More scenes, typical of a vaudeville. The head of a historic party, which has produced presidents of the Republic such as Jacques Chirac and Nicolas Sarkozy, quartered in his office and in rebellion. His lieutenants have dismissed him for wanting to make a pact with the extreme right. Eric Ciotti, president (or no longer) of Los Republicanos (LR), looks out the window and assures journalists from there: “I’m working.”
The only party that truly feels strong is Marine Le Pen’s National Rally (RN), triumphant on Sunday and which polls place in first position in the legislative elections. It is the only party that attracts personalities from the others. Ciotti is one. Another is Marion Maréchal, Le Pen’s niece. She headed the European list of Reconquista, the party of ultra talk show host Éric Zemmour. Now Maréchal has declared that he supports the RN in the legislative elections, along with four other MEPs elected from Reconquista. “It is the world record of betrayal,” Zemmour was outraged.

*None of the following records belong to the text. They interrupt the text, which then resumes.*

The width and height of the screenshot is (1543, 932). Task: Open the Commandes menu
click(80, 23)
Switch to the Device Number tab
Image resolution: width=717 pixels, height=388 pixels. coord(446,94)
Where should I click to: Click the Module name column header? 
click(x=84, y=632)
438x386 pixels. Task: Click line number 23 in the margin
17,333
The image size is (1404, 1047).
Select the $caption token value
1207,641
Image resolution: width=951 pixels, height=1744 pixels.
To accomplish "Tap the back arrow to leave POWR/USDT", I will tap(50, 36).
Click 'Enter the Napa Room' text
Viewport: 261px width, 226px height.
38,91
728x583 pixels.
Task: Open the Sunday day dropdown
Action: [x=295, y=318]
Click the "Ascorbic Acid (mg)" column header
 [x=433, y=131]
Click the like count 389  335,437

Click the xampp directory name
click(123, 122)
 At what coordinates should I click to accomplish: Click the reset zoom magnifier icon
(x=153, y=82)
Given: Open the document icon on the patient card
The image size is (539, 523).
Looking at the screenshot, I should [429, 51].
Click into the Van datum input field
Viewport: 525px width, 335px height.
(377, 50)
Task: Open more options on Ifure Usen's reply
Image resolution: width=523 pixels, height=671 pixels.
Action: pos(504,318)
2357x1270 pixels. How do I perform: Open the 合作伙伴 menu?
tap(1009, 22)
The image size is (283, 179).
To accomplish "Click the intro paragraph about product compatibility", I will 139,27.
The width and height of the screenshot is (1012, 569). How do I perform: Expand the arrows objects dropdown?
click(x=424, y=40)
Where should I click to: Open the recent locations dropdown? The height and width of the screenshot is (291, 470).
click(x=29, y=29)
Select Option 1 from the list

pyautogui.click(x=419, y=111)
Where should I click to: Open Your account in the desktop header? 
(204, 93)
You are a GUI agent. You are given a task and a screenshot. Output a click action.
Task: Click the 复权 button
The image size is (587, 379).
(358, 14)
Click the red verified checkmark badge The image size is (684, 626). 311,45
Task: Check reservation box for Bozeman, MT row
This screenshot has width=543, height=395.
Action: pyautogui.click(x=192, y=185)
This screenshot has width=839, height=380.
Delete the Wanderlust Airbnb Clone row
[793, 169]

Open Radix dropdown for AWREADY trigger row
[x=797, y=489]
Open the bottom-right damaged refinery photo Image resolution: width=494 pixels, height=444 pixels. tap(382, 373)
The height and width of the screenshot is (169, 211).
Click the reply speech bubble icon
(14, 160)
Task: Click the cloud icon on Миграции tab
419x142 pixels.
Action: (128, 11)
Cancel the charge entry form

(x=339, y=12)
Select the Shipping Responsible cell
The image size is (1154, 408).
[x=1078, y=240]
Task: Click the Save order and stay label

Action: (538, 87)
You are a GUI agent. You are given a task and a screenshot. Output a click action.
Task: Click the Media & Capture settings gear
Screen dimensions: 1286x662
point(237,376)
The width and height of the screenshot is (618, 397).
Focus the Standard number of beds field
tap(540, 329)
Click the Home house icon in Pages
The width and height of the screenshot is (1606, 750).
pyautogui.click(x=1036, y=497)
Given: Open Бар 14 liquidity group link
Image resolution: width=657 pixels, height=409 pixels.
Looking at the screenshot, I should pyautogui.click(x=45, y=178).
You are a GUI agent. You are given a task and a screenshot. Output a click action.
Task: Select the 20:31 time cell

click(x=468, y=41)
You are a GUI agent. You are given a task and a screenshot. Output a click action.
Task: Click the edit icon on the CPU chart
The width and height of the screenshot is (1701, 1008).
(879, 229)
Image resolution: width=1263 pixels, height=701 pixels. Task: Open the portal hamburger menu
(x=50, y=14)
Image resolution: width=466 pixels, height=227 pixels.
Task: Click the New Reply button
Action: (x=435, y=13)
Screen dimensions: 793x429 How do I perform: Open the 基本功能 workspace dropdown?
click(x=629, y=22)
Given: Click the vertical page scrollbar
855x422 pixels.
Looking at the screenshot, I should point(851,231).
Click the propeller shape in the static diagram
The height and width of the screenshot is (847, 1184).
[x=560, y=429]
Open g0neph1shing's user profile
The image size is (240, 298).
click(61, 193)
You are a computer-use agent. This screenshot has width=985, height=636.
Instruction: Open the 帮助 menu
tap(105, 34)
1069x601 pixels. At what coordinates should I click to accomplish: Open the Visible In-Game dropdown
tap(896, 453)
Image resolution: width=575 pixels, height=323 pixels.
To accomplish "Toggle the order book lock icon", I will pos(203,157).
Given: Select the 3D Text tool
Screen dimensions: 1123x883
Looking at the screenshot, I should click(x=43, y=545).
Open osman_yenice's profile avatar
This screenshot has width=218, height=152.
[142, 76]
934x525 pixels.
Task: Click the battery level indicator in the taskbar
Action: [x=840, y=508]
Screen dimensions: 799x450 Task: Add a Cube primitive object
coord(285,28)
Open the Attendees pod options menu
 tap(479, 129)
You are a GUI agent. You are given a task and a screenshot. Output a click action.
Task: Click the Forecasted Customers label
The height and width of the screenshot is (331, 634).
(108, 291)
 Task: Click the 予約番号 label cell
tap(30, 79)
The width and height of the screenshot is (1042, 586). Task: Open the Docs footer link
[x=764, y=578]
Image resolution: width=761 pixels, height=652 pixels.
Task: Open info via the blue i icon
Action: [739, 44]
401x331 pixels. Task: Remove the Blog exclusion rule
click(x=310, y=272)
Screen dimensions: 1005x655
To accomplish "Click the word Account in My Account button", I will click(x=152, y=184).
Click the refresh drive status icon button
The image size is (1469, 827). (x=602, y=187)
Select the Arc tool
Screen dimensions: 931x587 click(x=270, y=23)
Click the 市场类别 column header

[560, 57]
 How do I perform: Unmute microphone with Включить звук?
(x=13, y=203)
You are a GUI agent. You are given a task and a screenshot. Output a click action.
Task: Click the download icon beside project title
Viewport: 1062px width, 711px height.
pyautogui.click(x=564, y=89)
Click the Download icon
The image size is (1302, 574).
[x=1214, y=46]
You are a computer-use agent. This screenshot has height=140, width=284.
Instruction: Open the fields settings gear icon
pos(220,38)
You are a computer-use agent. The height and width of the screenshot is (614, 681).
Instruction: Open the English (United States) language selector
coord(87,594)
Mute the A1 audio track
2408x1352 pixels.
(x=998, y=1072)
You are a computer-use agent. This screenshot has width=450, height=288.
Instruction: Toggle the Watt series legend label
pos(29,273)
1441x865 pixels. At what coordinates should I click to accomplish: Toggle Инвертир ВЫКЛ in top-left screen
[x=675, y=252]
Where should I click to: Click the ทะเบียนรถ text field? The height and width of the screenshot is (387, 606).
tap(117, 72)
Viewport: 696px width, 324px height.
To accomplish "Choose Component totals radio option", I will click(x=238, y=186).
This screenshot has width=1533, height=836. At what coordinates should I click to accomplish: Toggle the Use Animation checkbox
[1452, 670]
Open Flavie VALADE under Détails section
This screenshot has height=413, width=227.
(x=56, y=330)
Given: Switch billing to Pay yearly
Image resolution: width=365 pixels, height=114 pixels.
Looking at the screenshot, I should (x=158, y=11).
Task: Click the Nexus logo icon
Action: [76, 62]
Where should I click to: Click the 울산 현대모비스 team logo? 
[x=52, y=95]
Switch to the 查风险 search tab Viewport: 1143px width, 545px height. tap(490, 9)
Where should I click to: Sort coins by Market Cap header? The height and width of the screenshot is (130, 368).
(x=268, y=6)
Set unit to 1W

Everything changes, and fast. Today there are two parties with the name of Los Republicanos (LR), the formation of the traditional right twinned with the Spanish PP. One is the one that Ciotti says he still presides over. The other LR is that of the barons, the senators and the deputies (except Ciotti and another parliamentarian), and these republicans They expelled the leader on Wednesday. The two LRs, the ciottista and the others fight over the story on social networks. X’s account was in the hands of the anti-Ciotti for a few hours; that of Facebook, of the pro-Ciotti.
End of cycle
And the (still) presidential majority? There is an air of the end of the cycle. This majority is made up of the three parties that support Macron: his own, Renaissance, the centrist MoDem and the moderate conservative Horizons. Although they make up the first group in the National Assembly, they do not reach the absolute majority, and this is where part of the problems that led the president to end the legislature come from.
Since Sunday night, when Macron addressed the French to call for the polls, the majority seems paralyzed. Long faces, like those seen in the official black and white photos of Macron announcing the early election to his ministers on Sunday. Deputies who are beginning to distance themselves from Macron and think that he is no longer an asset, but a burden. Confusion even in the highest ranks of the State. “There was another way,” lamented the president of the National Assembly, the Macronist Yaël Braun-Pivet.
There is, therefore, a presidential majority, but it could disappear after the second round, on July 7. And once this has happened, and with a weakened president and in cohabitation with an opposition prime minister, what will remain of Macronism?